Manx are a famously tailless breed of cat. While a lack of tail is their identifying feature (although some Manx cats have short tails and some actually have completely normal ones!), it is important to also recognise that this comes hand in hand with some health and welfare issues that are over-represented in the breed.

This does not mean that all Manx cats will get these health issues, but it does mean that they are more likely to get them than your average cat which is why it is important to educate yourself as an owner. 

Remember that there are lots of different genetically inherited conditions in lots of different cat breeds, and to learn more about them, see this blog.  

What is a syndrome and why is this specific to Manx cats?

A ‘Syndrome’ is just a fancy word for a group of medical signs often found together. Manx syndrome is an umbrella term used to describe a number of conditions often seen in Manx cats.

These conditions are genetic, being inherited from one generation of cat to the next, and are specifically related to the Manx cats with either a very shortened or an absent tail. The Manx gene mutation which causes taillessness (called sacrococcygeal or sacrocaudal dysgenesis by vets) can negatively impact on the development of the spinal cord. This in turn leads to a number of health conditions that we will discuss now.

Spina Bifida

Spina bifida is a developmental abnormality characterised by failure of fusion of the vertebral arch (bones of the spine) during foetal development before birth, leaving a cleft along the midline of the spine. This will therefore be present from birth, with visible signs as early as a few weeks.

This cleft leaves the spinal cord, which consists of highly sensitive nerve tissue, partly or completely exposed.
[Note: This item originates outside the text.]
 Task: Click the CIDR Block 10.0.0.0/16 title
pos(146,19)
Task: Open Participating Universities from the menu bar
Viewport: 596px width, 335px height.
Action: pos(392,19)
It may even be able to protrude, leading to a variety of neurological symptoms. These vary from mild to severe and can include:

  • Weakness in hind limbs, with a limping/ hopping gait
  • Urinary incontinence – unintentional weeing which can in turn lead to secondary urinary tract infections
  • Constipation – after a long time this can lead to megacolon (you can read about megacolon in this blog
  • Partial paralysis of the hind limbs
  • Seizures 

Spina bifida may be associated with other spinal cord developmental abnormalities too, these include;


  • Enlarged central canal of the spine, containing excess cerebrospinal fluid
  • This can be an infection risk and be painful


  • Cysts or cavities in the spinal cord
  • This can cause a pins and needles sensation, pain and/or wobbliness


  • Defective bone marrow development
  • This can cause anaemia (low number of red blood cells) and weaken immunity (due to a low number of white blood cells) as blood cells are made here

Spinal malformations

  • Shortened, misaligned or fused vertebrae 
  • Malformed sacral or pelvic bones

To learn more about these issues please see this article.

How is it diagnosed?

A vet will start by taking the history of your cat (possibly including asking questions about his or her parents) and conducting a general physical exam. Quite often a Manx cat presenting with these symptoms will be diagnosed quite quickly and certainly, due to the well-recognised breed association.

Vets may also undertake further diagnostic imaging tests such as X-ray, MRI or myelography (which is injecting a contrast medium into the spine region to allow better visualisation of the spinal cord) to gain a better picture of the syndrome in your cat.

What are the treatment options?

Unfortunately, there is no treatment at present for Manx syndrome. However, a lot can be done to manage and reduce the negative associated symptoms and increase the comfort of your cat. This is known as palliative care and can include;

  • Pain relief
  • Supportive care including fluid therapy, supplementary oxygen and nursing in the vet clinic
  • Inducing urination by massaging the bladder or using an indwelling urinary catheter
  • Treating constipation- diet changes, increasing hydration, laxatives and suppositories are all options here 
  • Treating UTIs with antibiotics 
  • Alleviating the pain and discomfort of hind limb paralysis with supportive care and anti-inflammatories 
  • Medical treatment for seizures

I hope you found this summary useful. Ultimately one of the most helpful things you could do is to talk with your vet. Whether you are a new owner or not and even if your cat doesn’t have any symptoms. They will be happy to discuss the options available for you, as each case is different and so is each cat.